During the 10th Regional Conference on Women in Quito, Ecuador (2007) Member States requested to create an observatory on equality that will help strengthen national gender machineries and recognized that “equality is one of the driving forces of democracy and that its aim is to achieve equality in the exercise of power, in decision-making, in mechanisms of social and political participation and representation…a goal for the eradication of women’s structural exclusion.”
The Observatory will coordinate an annual evaluation of gender inequality, covering such themes as remunerated and non-remunerated work, the use of time, poverty, access to decision-making and political representation and gender-based violence.

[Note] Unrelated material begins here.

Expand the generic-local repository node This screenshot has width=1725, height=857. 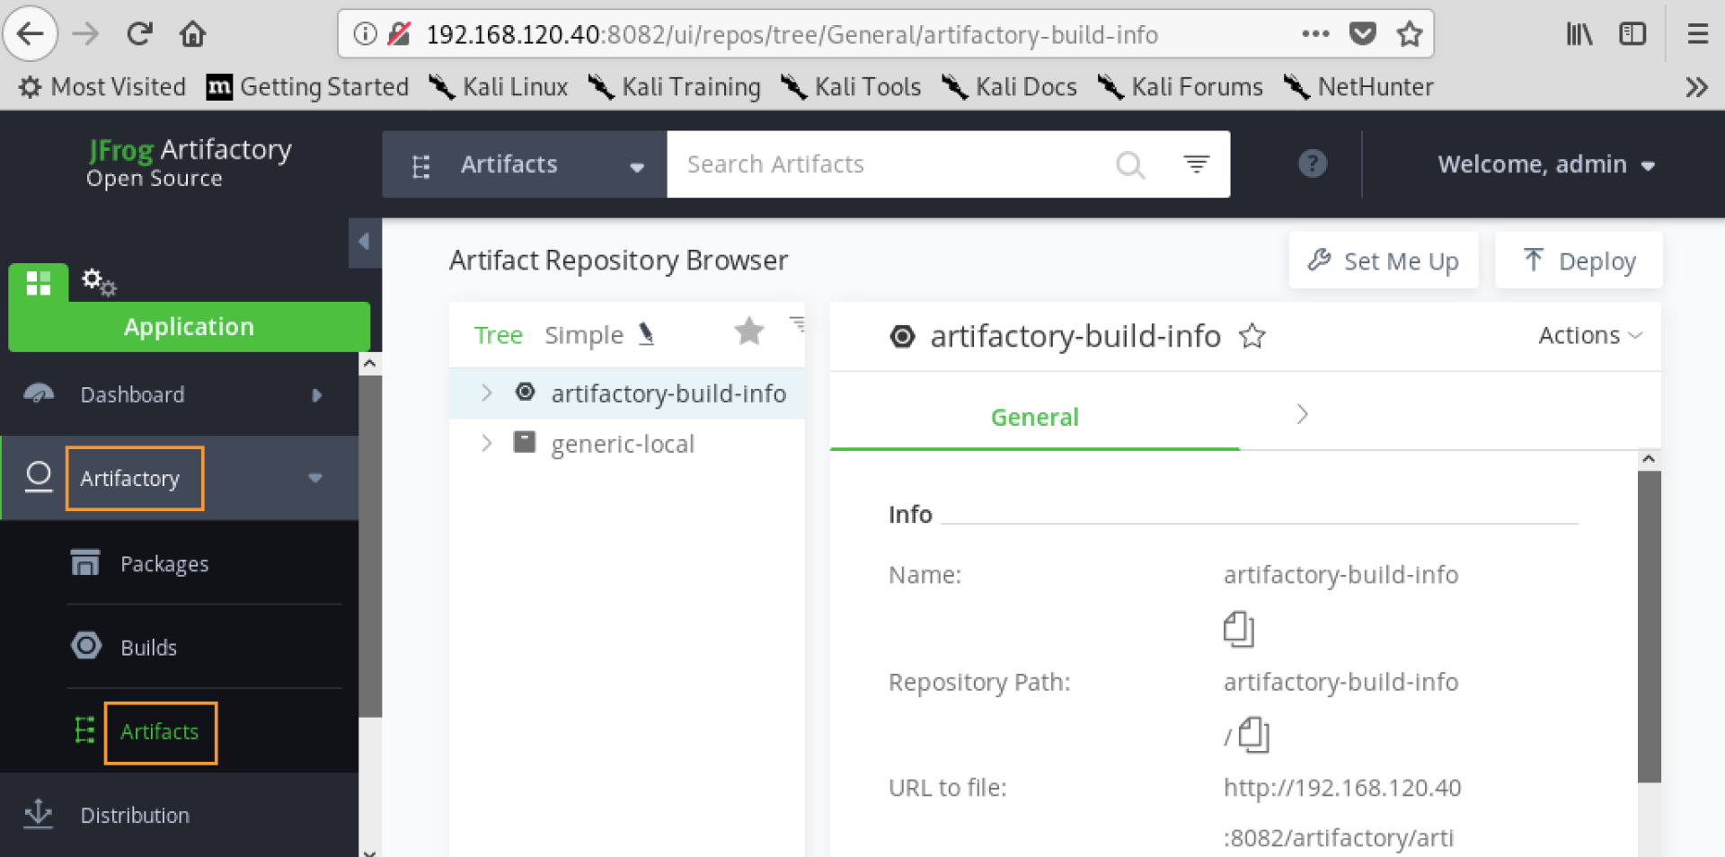[x=486, y=443]
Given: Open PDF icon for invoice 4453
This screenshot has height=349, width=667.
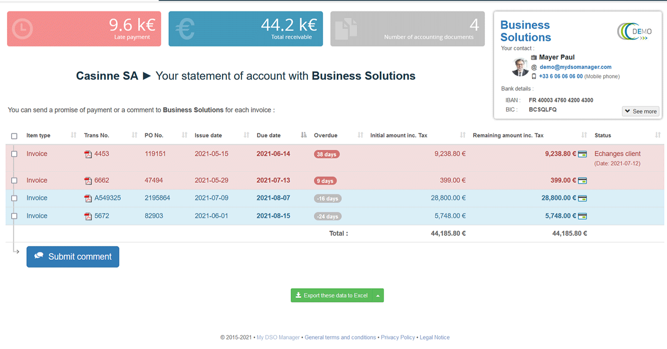Looking at the screenshot, I should click(88, 154).
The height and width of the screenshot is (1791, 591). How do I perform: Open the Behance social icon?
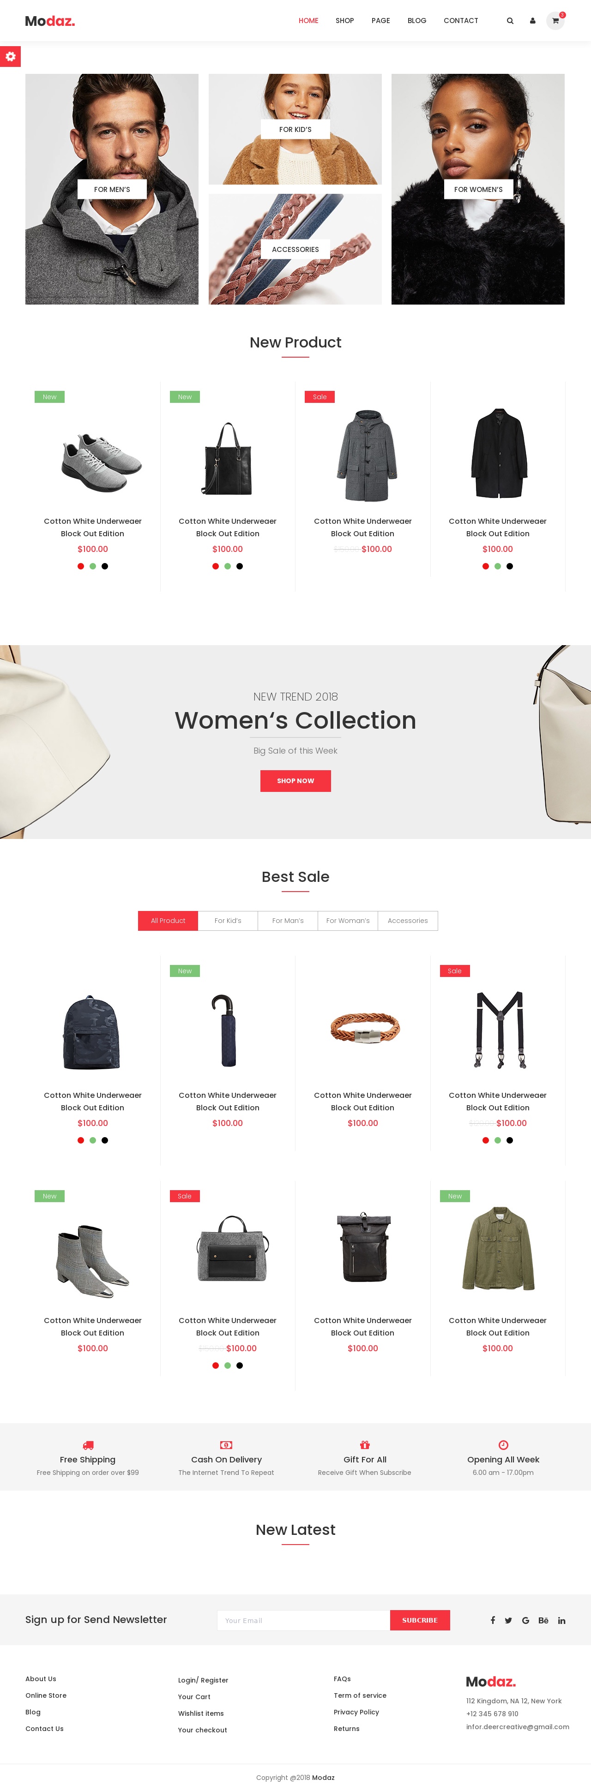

UN-INSTRAW’s participation in this initiative is part of the implementation of the project “Gender, Governance and Women’s Political Participation at local level,” which looks to strengthen the participation and political leadership of women in the planning and management of local governments in Latin America. The Technical Secretary will be the responsibility of ECLAC through its Women and Development Division.
Among the participants are the United Nations Population Fund (UNFPA), the Pan American Health Organization (PAHO), the United Nations Development Fund for Women (UNIFEM) and various donor agencies (Agencia Española de Cooperacion International para el Desarrollo (AECID), Secretaria General de Iberoamericana (SEGIB) and the Government of France).
The Observatory will offer member countries a variety of strategic tools and methodologies to track and monitor the goals established in the Quito Consensus.
The agreement was signed within the context of the 32nd Session of the United Nations Economic Commission for Latin America and the Caribbean (ECLAC), which took place in Santo Domingo, Dominican Republic (9 to 13 June 2008).